## [What to work on]
Your task is to copy the lines of the data below from the line holding "Ruby 镜像 (331, 997)" through the line holding "[本站在 YouTube 上面的视频内容] (285, 1084)", inclusive, exactly and with nothing added.

## [Task material]
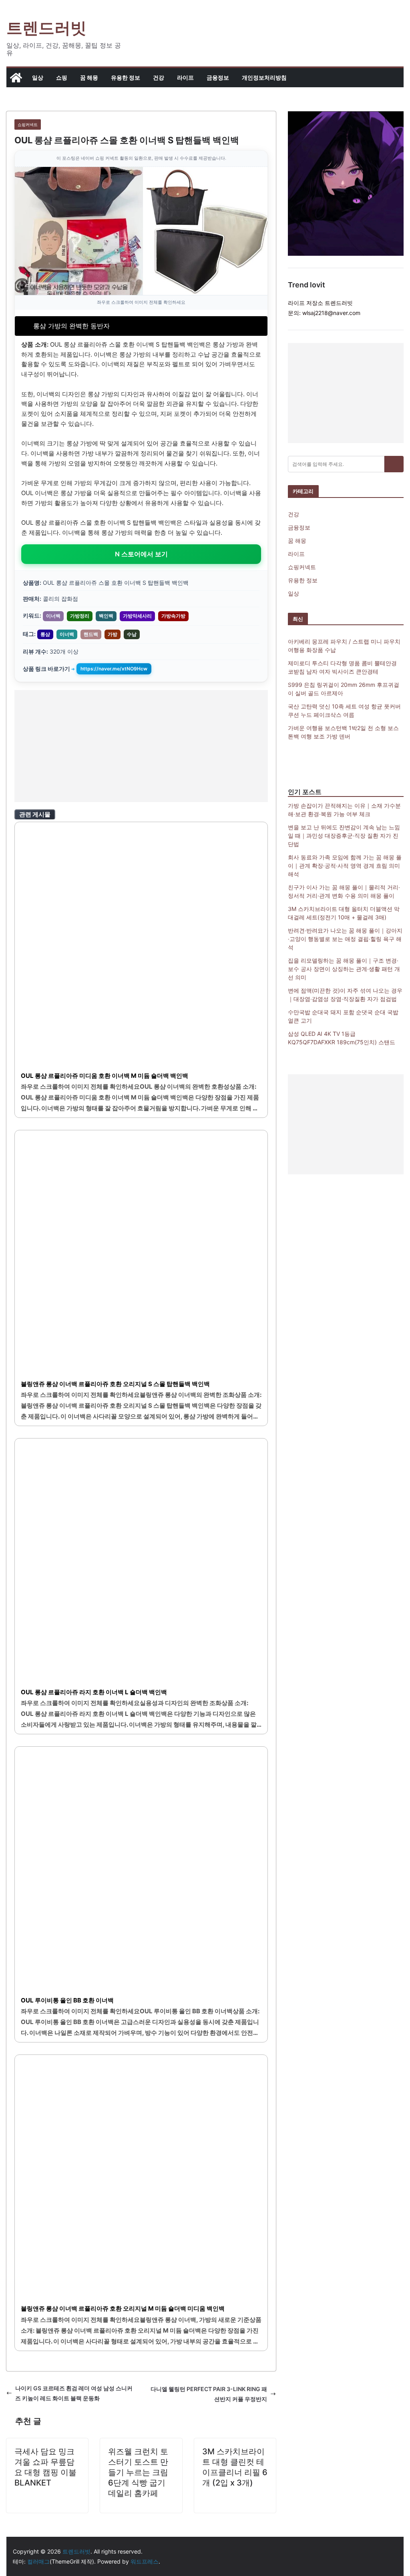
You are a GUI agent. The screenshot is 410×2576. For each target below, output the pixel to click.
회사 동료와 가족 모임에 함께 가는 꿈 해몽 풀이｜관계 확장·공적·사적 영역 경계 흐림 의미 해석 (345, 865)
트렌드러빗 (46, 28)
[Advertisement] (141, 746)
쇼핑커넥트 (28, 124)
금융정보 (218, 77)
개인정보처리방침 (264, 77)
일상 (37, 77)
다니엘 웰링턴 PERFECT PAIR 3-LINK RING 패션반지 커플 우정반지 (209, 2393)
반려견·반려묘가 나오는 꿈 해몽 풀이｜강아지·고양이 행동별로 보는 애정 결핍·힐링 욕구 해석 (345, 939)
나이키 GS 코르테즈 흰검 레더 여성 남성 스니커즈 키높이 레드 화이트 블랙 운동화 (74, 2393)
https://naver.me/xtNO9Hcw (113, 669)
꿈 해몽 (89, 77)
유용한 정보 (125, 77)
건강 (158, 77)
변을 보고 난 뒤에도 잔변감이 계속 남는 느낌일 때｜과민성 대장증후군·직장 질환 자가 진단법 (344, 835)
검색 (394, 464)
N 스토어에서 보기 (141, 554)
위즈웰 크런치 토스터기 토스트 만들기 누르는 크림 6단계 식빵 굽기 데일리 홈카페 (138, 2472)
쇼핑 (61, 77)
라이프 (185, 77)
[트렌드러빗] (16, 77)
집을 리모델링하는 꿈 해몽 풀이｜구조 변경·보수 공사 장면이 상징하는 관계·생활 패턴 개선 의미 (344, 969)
* * *
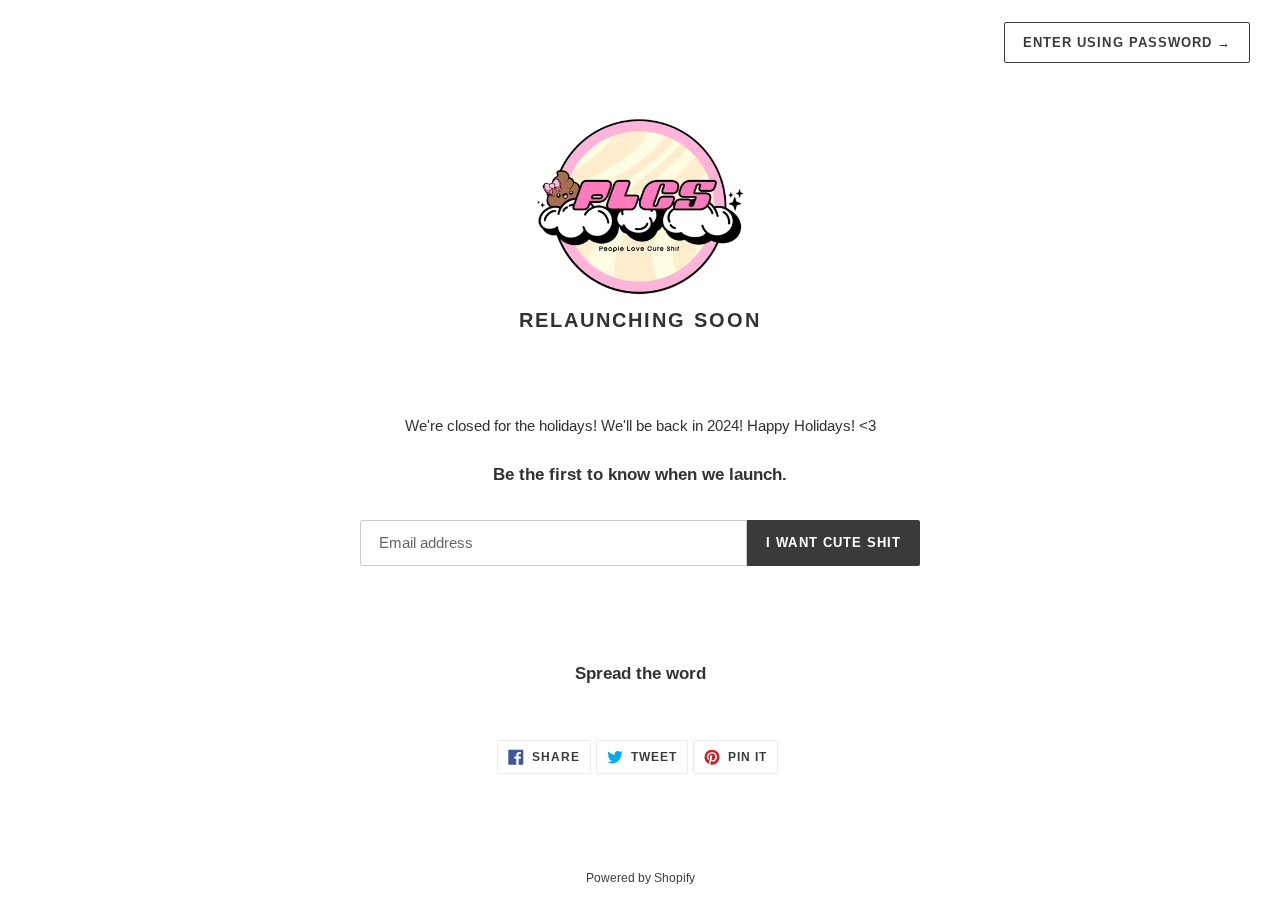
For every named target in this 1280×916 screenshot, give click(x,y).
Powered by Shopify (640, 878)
==
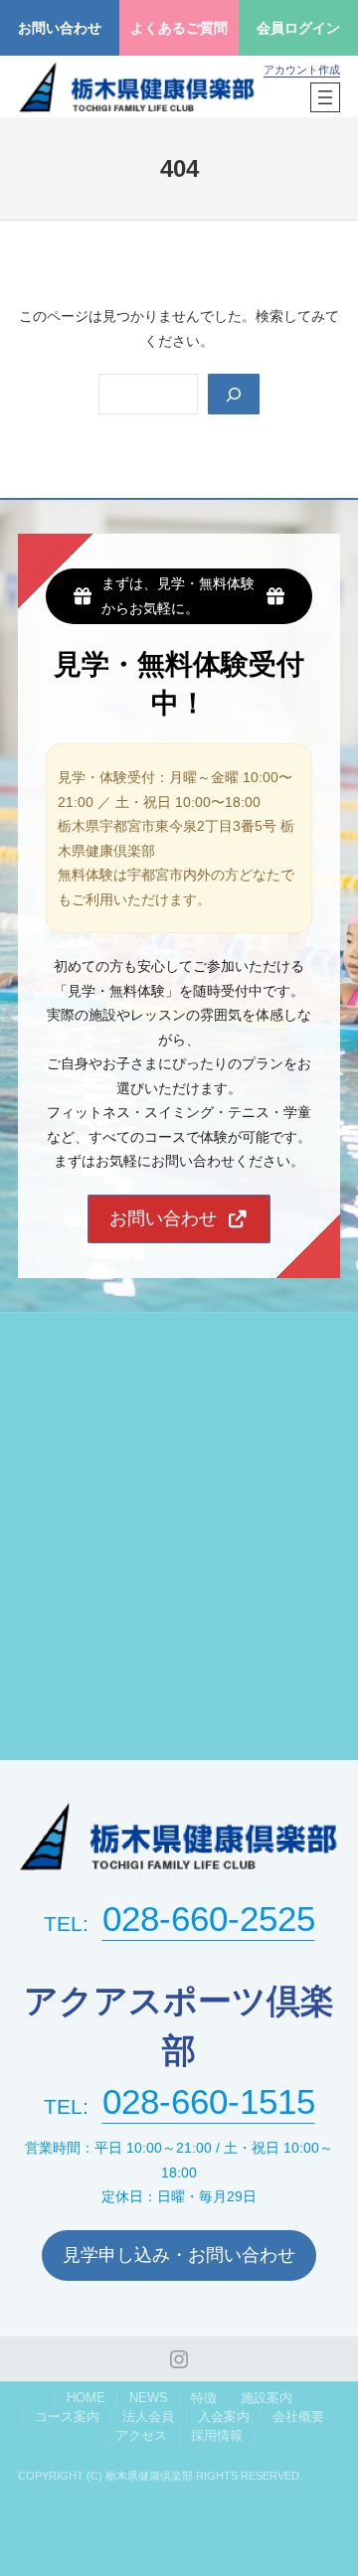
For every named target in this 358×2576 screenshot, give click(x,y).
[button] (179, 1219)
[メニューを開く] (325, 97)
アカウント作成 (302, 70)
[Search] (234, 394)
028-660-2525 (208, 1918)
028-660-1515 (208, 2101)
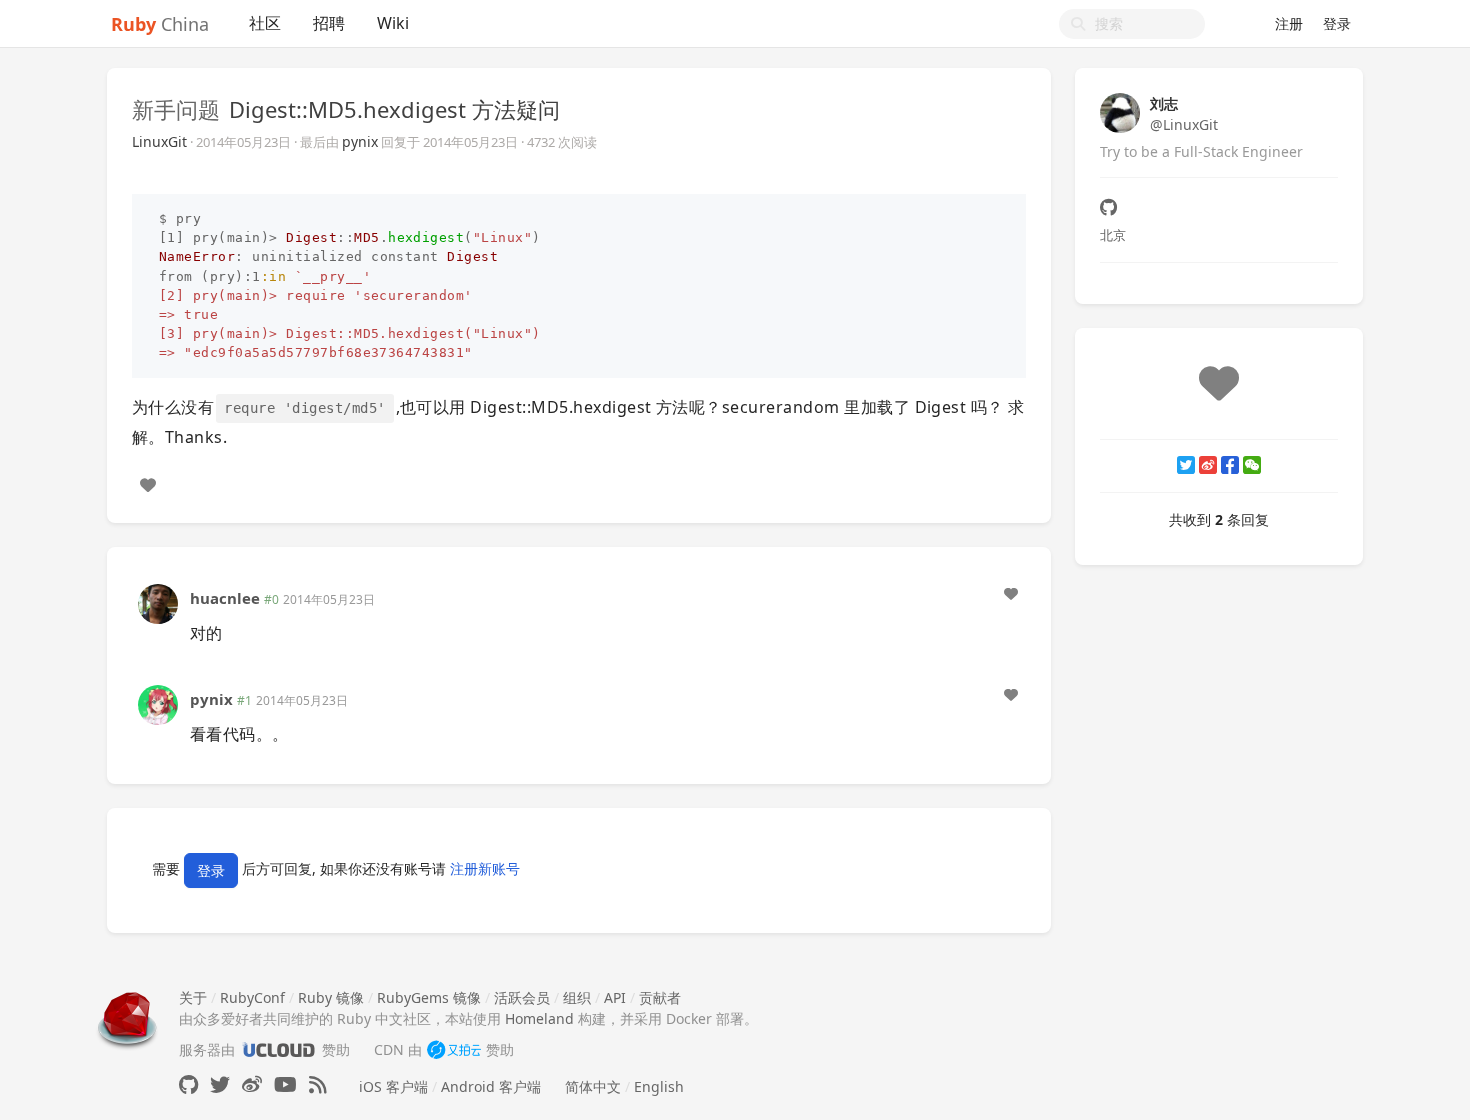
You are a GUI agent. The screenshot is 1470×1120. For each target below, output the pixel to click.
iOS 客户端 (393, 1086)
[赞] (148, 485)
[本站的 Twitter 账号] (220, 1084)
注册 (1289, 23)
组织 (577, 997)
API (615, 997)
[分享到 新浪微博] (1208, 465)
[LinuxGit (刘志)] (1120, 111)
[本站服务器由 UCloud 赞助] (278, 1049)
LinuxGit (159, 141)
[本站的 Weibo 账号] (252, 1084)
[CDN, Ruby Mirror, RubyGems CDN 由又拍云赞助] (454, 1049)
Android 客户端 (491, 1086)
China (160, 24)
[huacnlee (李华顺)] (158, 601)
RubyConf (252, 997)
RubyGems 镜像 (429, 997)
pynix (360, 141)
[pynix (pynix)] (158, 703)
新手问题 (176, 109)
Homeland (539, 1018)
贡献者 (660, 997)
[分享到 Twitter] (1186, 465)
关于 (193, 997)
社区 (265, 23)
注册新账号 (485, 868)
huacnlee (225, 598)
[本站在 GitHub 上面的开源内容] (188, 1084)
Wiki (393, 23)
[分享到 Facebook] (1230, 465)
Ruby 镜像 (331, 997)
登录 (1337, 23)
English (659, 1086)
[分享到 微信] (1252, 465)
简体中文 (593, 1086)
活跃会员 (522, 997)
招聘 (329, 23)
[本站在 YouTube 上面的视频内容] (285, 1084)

## [Your solution]
Ruby 镜像 (331, 997)
登录 (1337, 23)
English (659, 1086)
[分享到 微信] (1252, 465)
简体中文 (593, 1086)
活跃会员 (522, 997)
招聘 (329, 23)
[本站在 YouTube 上面的视频内容] (285, 1084)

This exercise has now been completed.